Golpes de Estado de nuestro tiempo
Bajo la aparente inocencia de los golpes ficticios o narrativos se ocultan las malas intenciones de perpetrar golpes verdaderos
Cada siglo tiene su estilo en la destrucción del derecho y de la libertad. Los golpes de Estado del siglo XXI no son como los del XX, con frecuencia disfrazados de revoluciones, tan sangrientas y de tan pavorosas consecuencias. Ni como las revueltas, guerras civiles y pronunciamientos del XIX, pálidas imitaciones de la Revolución Francesa, quizás la única. Como sucede en tantos ámbitos, los elementos del pasado no suelen desaparecer sustituidos por las novedades que identifican el estilo de nuestro siglo, sino que se amontonan como ruinas humeantes que enturbian el presente.
En África componen un catálogo abrumador y son costumbre política, a veces dos en un mismo año, como en Burkina Faso.
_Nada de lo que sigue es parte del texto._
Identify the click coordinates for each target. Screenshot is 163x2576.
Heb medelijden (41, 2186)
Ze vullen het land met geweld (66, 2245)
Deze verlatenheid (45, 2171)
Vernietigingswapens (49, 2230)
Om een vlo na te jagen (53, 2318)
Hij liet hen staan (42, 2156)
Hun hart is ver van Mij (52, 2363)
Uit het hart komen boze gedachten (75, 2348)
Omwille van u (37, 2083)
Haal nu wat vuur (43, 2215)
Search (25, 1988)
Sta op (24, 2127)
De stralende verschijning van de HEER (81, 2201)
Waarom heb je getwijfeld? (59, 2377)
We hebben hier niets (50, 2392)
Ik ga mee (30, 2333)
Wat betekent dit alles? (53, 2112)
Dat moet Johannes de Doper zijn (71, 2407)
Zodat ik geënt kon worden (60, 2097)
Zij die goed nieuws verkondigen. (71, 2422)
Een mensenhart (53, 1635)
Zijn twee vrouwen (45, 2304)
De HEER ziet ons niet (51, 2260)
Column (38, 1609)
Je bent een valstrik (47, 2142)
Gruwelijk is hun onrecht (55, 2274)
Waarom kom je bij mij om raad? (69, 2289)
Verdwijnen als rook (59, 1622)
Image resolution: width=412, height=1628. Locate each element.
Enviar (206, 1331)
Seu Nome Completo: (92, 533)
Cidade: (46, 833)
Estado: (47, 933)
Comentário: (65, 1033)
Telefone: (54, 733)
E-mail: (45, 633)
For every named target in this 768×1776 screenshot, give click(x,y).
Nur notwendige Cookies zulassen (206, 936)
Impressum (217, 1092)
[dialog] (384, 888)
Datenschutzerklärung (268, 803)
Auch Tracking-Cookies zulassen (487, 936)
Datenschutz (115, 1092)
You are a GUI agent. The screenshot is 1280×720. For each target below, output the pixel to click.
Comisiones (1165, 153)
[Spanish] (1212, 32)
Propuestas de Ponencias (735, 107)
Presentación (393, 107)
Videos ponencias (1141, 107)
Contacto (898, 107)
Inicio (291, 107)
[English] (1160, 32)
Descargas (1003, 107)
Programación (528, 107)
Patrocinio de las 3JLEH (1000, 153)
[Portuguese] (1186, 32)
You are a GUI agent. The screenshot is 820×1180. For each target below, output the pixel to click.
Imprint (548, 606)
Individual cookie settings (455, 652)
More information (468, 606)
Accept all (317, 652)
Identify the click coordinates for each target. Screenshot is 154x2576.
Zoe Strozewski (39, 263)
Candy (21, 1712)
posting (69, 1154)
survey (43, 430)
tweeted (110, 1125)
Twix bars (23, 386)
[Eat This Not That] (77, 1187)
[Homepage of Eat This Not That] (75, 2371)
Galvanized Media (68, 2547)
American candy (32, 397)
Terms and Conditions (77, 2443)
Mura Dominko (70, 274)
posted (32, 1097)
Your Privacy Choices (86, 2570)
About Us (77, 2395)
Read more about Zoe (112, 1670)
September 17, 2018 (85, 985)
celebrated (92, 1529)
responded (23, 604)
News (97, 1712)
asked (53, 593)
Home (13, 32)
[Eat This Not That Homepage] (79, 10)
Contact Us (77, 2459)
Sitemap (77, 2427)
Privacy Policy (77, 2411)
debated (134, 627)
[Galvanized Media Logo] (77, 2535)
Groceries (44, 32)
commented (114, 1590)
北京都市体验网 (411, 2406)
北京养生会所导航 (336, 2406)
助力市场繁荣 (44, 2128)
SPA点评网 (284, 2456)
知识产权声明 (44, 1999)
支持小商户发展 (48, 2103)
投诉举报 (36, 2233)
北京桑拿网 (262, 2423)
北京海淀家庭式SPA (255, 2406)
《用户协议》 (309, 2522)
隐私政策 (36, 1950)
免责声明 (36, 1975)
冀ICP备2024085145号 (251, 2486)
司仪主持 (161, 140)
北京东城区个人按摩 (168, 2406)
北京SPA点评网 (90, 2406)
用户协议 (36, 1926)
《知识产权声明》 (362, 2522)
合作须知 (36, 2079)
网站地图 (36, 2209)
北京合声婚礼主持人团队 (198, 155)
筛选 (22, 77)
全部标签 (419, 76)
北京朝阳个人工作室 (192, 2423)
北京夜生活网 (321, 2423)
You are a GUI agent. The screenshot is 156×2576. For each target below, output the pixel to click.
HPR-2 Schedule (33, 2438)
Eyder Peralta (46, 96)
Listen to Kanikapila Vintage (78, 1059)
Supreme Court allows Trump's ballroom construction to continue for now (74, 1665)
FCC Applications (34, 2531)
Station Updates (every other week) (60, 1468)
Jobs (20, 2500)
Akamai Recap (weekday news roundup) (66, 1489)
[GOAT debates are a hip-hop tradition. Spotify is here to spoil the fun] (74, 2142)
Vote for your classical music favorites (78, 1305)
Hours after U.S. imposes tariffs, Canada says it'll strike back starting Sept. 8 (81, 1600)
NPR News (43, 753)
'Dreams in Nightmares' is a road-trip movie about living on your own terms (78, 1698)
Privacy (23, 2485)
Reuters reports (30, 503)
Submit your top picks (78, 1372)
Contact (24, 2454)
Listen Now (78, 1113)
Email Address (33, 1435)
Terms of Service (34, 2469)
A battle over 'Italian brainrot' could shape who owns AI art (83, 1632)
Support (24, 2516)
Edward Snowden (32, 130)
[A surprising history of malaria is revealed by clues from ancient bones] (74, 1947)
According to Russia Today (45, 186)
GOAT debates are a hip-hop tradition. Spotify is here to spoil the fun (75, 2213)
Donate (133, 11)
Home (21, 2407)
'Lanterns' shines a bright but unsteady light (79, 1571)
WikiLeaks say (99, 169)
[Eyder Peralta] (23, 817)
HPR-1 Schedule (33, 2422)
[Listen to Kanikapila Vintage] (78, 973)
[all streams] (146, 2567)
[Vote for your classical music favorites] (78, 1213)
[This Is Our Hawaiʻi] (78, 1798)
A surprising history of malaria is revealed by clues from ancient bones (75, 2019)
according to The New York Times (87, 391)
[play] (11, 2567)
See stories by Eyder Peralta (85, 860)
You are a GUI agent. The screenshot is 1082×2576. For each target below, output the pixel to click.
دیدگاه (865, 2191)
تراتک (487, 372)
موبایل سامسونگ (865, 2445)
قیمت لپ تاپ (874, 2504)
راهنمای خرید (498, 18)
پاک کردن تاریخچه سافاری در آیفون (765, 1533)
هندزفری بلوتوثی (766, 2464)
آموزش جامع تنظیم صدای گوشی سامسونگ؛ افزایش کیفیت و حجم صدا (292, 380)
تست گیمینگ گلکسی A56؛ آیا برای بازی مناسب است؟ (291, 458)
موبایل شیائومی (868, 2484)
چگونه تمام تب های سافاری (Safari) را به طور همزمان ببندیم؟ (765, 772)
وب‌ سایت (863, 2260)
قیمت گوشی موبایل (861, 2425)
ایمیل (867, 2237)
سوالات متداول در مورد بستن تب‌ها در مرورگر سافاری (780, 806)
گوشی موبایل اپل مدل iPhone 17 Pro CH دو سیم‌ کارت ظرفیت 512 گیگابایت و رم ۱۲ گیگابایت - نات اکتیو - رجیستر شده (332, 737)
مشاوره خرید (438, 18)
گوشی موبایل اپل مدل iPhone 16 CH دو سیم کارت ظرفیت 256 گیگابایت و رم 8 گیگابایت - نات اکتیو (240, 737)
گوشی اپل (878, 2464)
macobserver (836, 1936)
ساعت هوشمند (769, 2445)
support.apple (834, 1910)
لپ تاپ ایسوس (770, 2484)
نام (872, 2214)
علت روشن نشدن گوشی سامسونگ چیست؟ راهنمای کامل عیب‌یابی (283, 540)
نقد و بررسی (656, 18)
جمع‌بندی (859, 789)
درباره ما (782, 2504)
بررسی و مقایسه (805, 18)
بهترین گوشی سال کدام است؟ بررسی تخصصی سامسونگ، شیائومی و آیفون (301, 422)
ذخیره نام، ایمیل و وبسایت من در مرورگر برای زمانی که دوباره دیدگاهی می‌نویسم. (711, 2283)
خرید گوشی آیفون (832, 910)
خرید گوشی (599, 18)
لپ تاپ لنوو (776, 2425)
En Egipto y Myanmar, países con ejércitos poderosos, hemos visto sangrientos golpes como los de antes, con la posterior implantación de dictaduras militares como las de siempre y las ejecuciones sumarias habituales.
La escenografía de los golpes del siglo XXI, como técnica y como fenómeno, incluye territorios inesperados. La menor de las sorpresas se ha producido en el inestable Perú, donde los presidentes entran en la cárcel o se suicidan a velocidad vertiginosa, y ha sido como repetición, obligadamente en forma de farsa, por parte del maestro izquierdista Pedro Castillo, de una tragedia ya estrenada por Fujimori con su autogolpe, cuando cambió la constitución, se hizo con todos los poderes y dejó un rastro de corrupción y de crímenes para los que apenas ha tenido tiempo ni márgenes su fracasado sucesor.
Hay golpes sin tanto espectáculo, pero más efectivos, como han demostrado Erdogan en Turquía o Kais Saied en Túnez. Desde el poder y por etapas, con la seguridad y la pericia de la que carecía el pobre Castillo, jamás de golpe, han conseguido evitar la identificación con la palabra maldita y hacerse con el poder entero. El mismo propósito era el caso de la trama reaccionaria encabezada por un príncipe alemán que daba por ilegítima e inexistente la República Federal de Alemania, quería asaltar el Bundestag, asesinar a sus gobernantes y reinstaurar el Imperio de Bismarck o de Hitler. Las apariencias eran de opereta, pero la policía que ha detenido a los confabulados ha juzgado de extrema gravedad los planes golpistas y todo un síntoma de los peligros que gravitan sobre las democracias avanzadas.
Bajo la aparente inocencia de los golpes ficticios o narrativos se ocultan las malas intenciones de perpetrar golpes verdaderos, cambios de la constitución por la fuerza de la violencia o de los hechos. Entre el asalto al congreso trumpista y la secesión proclamada por Carles Puigdemont pueden sucederse triviales intentonas que no llevan a ninguna parte, pero erosionan la convivencia y la democracia. También las debilitan la banalización, tan frecuente entre nosotros. Si todo es un golpe de Estado, nada es un golpe de Estado. Pista aplanada y libre entonces para todo el golpismo, con tanques o sin ellos.